RAID6 Advantages Over RAID0 and RAID5

Introduction

RAID (Redundant Array of Independent Disks) systems are used to increase the performance and/or reliability of the hard disk drives of the system. In this article we will explain the basics about RAID0, RAID1, RAID5 and the advantages of RAID6 over them.

There are two basic ideas behind RAID: data stripping (a.k.a. RAID0), used to increase performance, and mirroring (a.k.a. RAID1), used to increase reliability.

On RAID1 the data stored at one hard drive is automatically copied to another. In a two-disk system, data found on the second disk will be an exact copy of the data stored on the first disk. If the first hard drive goes defective, you will still have your data, since the second disk will have an updated copy of all data stored on disk 1. This process is also known as mirroring.

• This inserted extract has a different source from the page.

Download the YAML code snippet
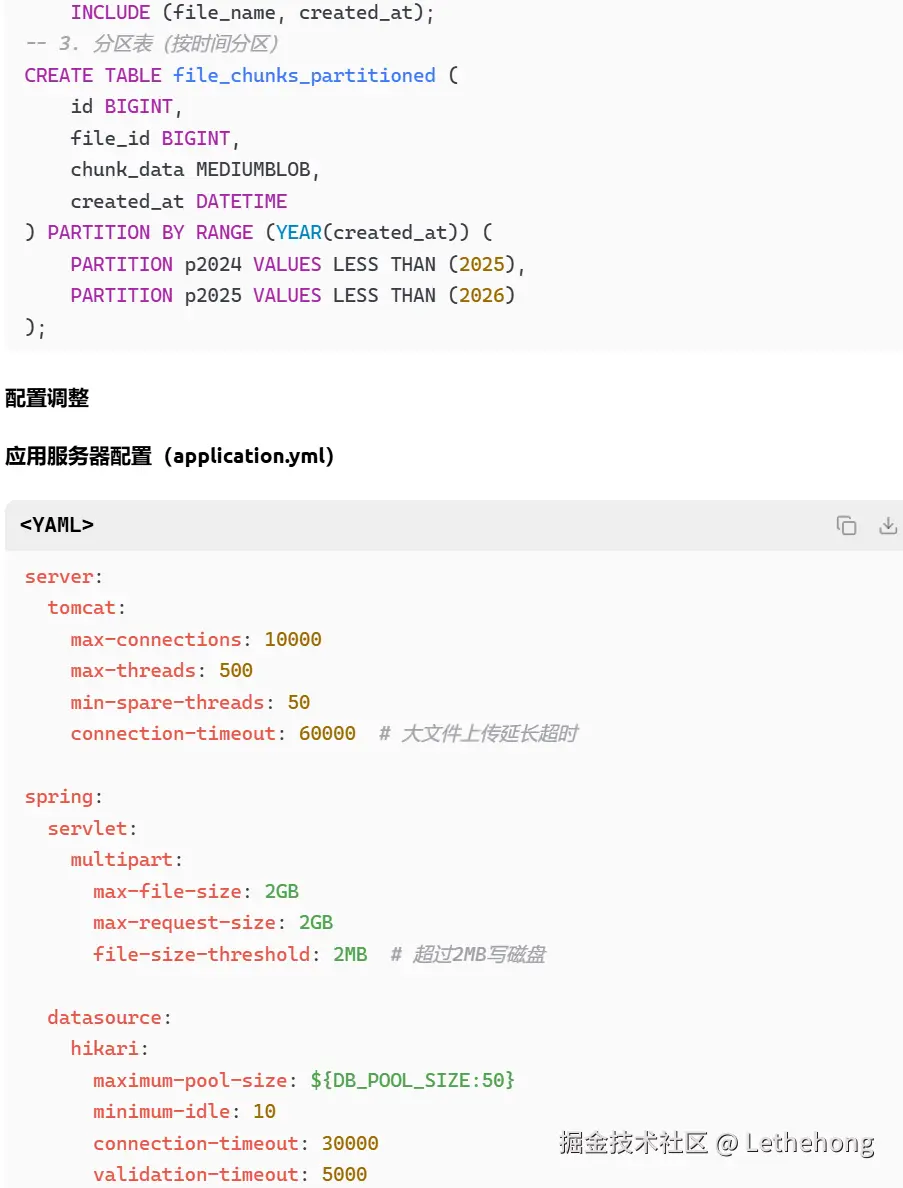The width and height of the screenshot is (903, 1188). (888, 526)
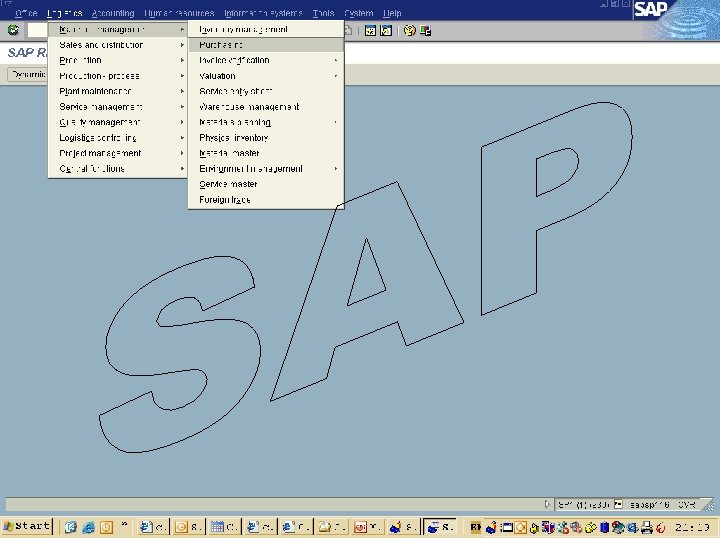Image resolution: width=720 pixels, height=540 pixels.
Task: Click Foreign trade in the submenu
Action: pos(225,200)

RAID0, on the other hand, is targeted to increase the disk performance, by dividing the files between all available disks. For example, on a RAID0 system with two disks, a 100 KB file to be stored on the hard disk is split into two 50 KB data chunks, each one stored in one different disk, increasing the disk performance, since it is faster to store half the file than to store the full file. In other words, it is faster for a hard drive to store a 50 KB file than to store a 100 KB file.

The problem with RAID0 is to increase its reliability, since if one of the disks go defective, all data is lost.

Several RAID systems were created to increase the reliability of data stripping, like RAID3, which uses an extra hard disk drive to store parity and data correction information, and RAID5, which is similar to RAID3 but stores parity and data correction information inside the disks found on the system, thus not requiring an extra hard disk drive. Keep in mind that since RAID5 will store parity and data correction information inside each “data” hard disk drive of the system, less space is left on those drives for data storage.

If there is any read error, the RAID system automatically starts a data recover operation, using the parity and error correction information to restore the data being read.